■ YOUR ASSIGNMENT:
Using the listing below, retype only the lines from the line with "Select page 02 thumbnail ZG01" through the end, both ends included, and exclude the pictures.

■ SOURCE MATERIAL:
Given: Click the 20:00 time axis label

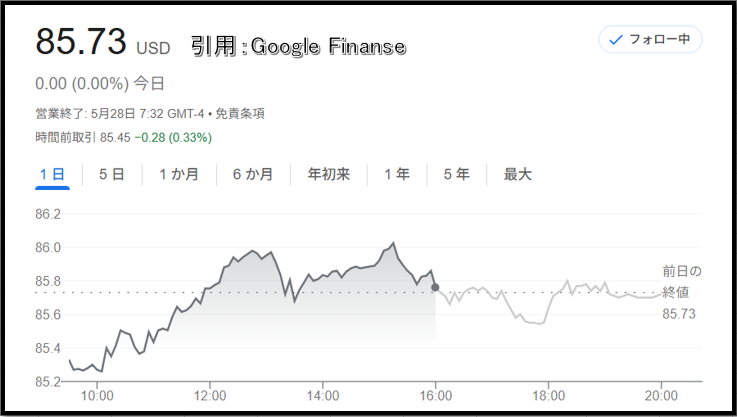Looking at the screenshot, I should tap(661, 395).
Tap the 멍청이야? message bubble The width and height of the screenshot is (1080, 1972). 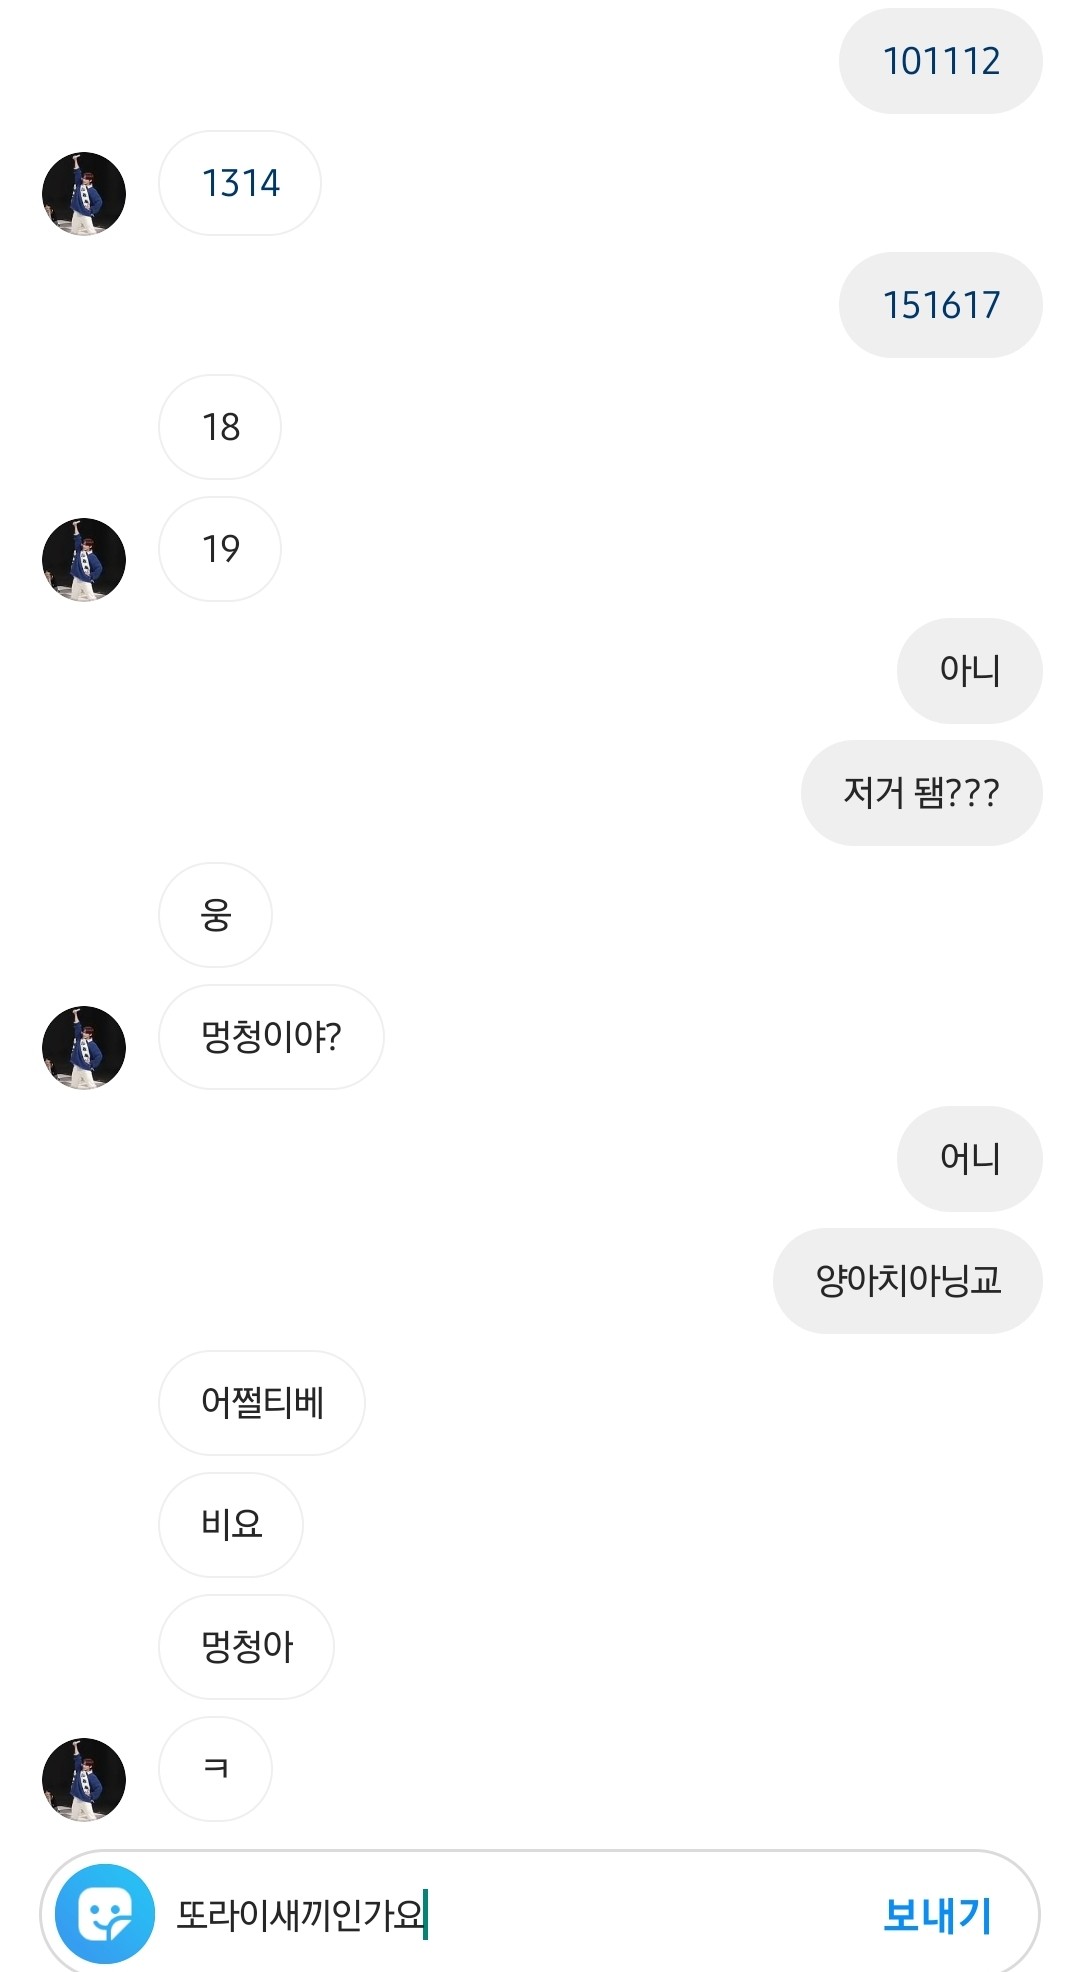271,1038
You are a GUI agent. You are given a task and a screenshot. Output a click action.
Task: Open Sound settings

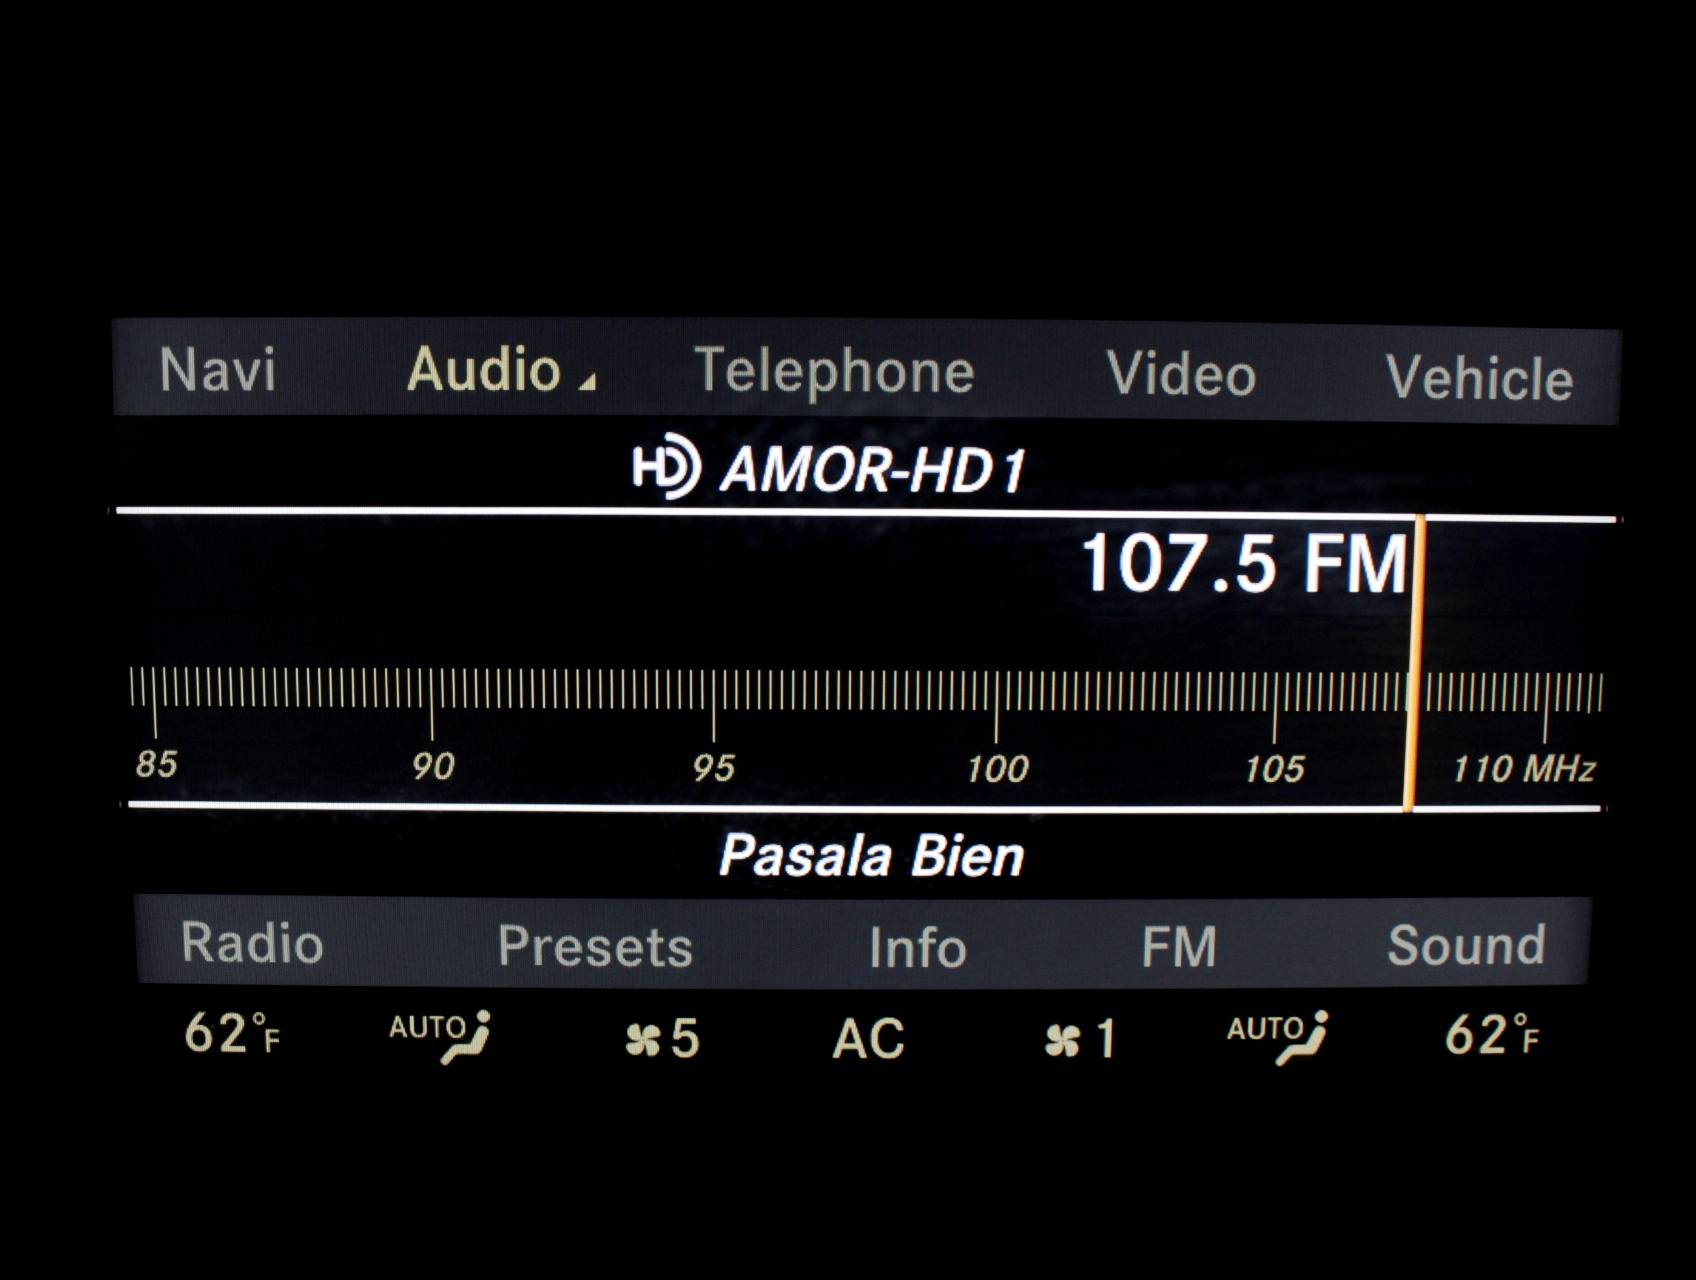[1465, 946]
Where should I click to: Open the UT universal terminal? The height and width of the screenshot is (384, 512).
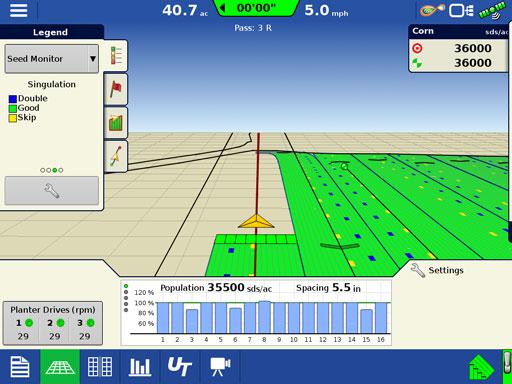[x=180, y=367]
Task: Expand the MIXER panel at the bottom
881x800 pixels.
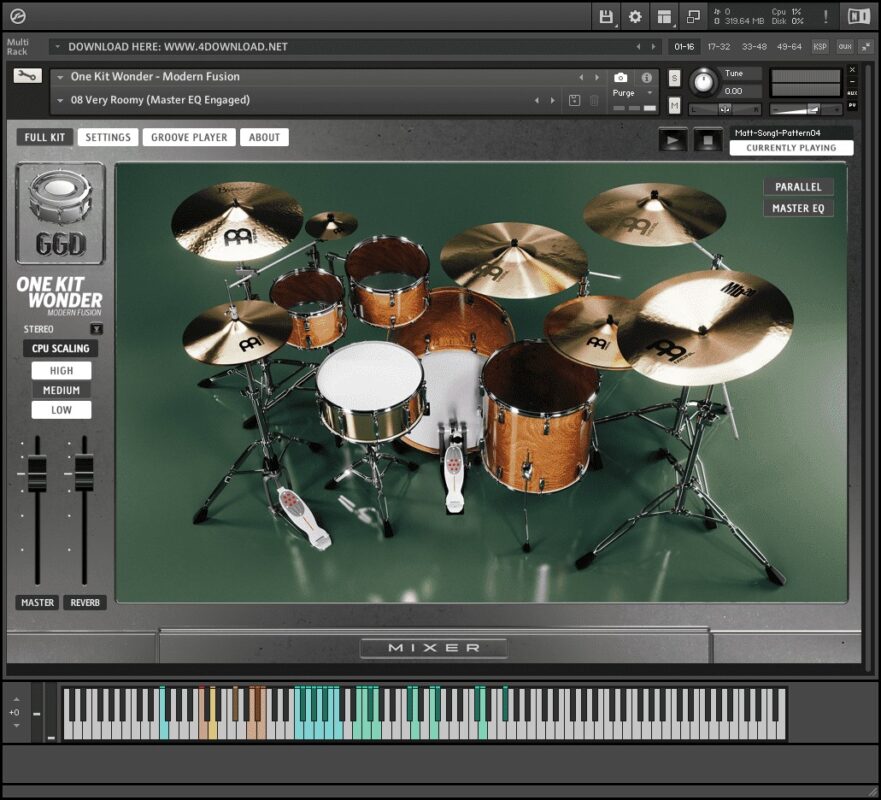Action: coord(434,648)
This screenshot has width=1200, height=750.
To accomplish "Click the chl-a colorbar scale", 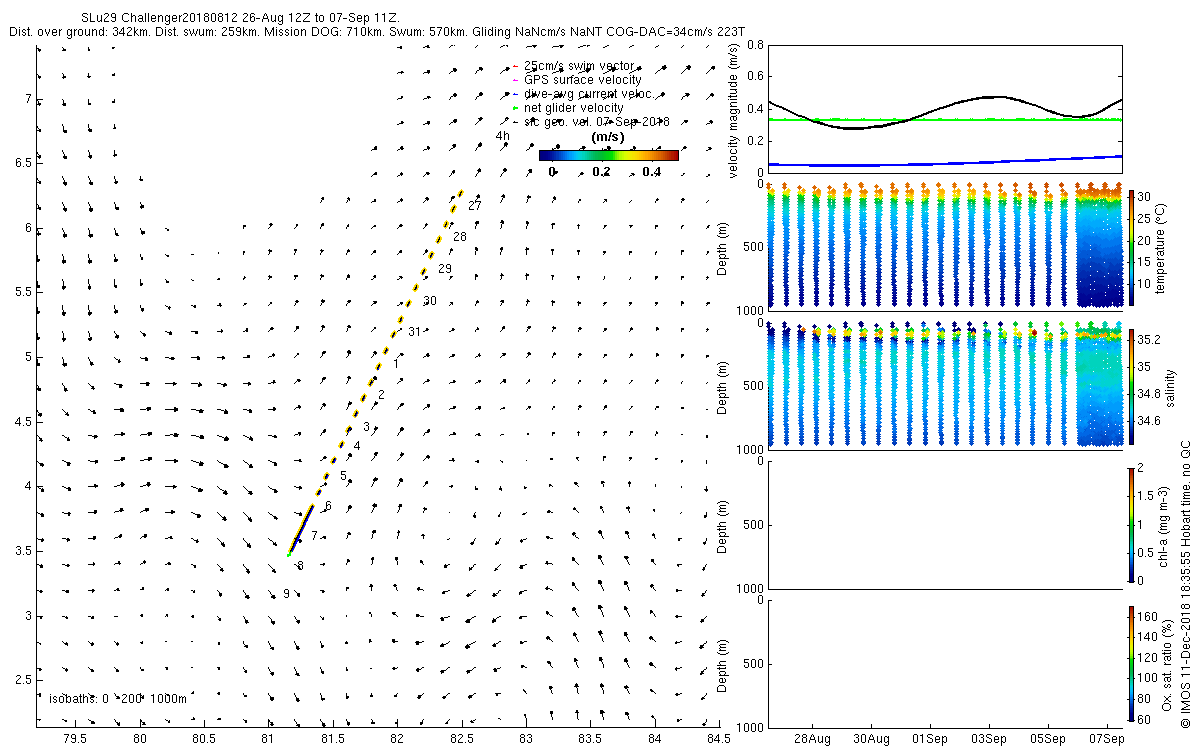I will point(1131,524).

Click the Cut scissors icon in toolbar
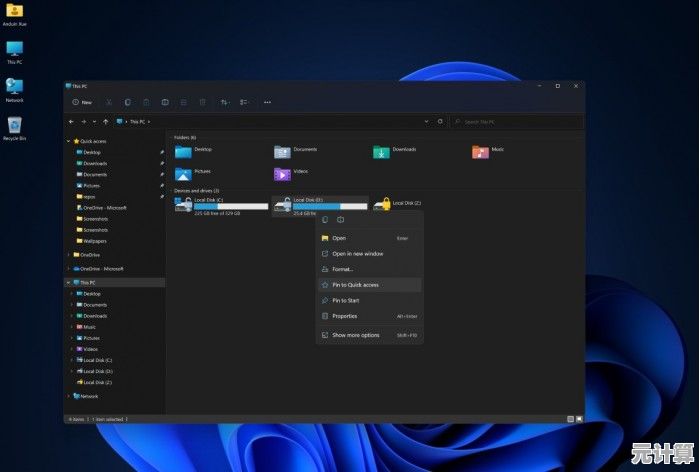coord(109,102)
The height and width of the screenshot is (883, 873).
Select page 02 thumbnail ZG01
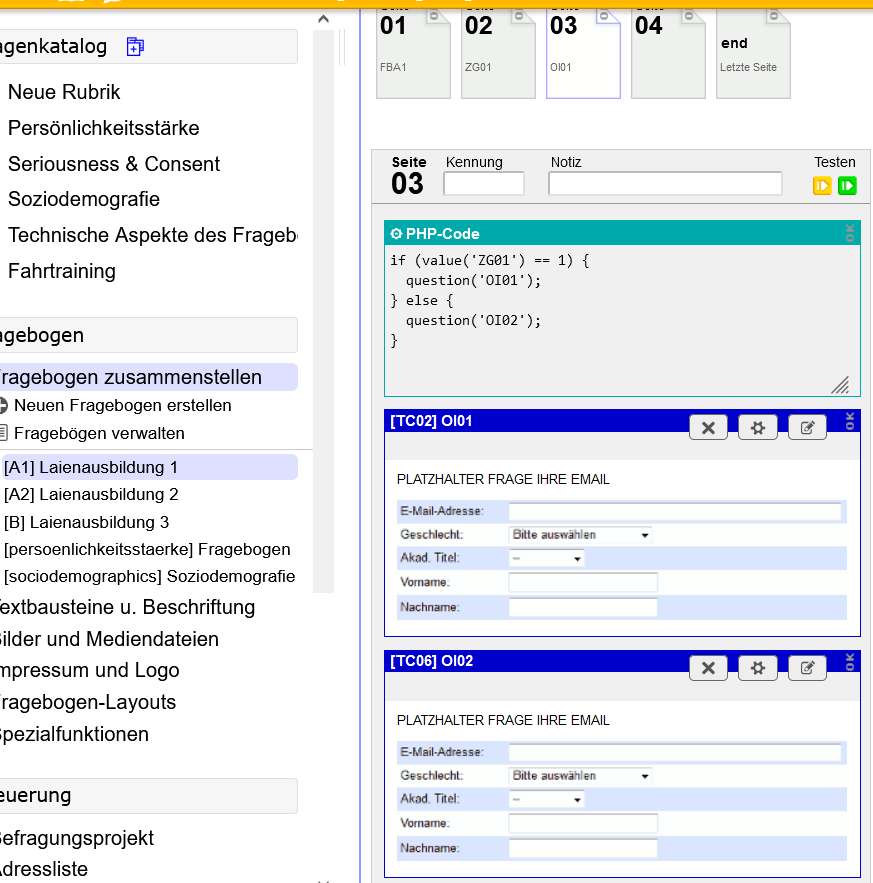(x=498, y=53)

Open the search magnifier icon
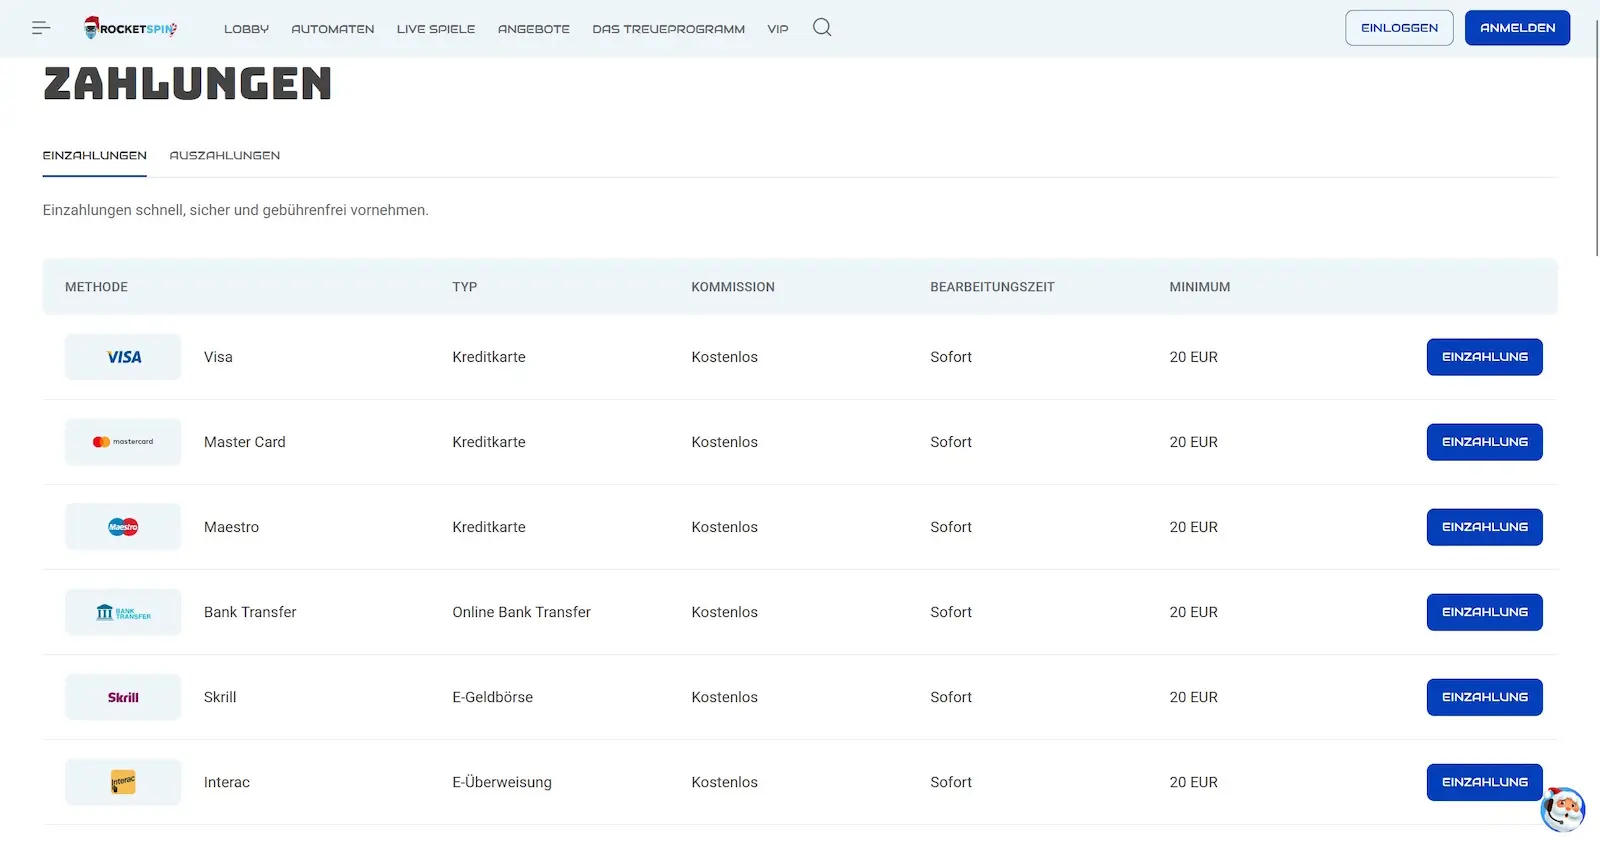[x=822, y=27]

■ RESPONSE BELOW:
Select page 02 thumbnail ZG01
(x=498, y=53)

Open the search magnifier icon
[x=822, y=27]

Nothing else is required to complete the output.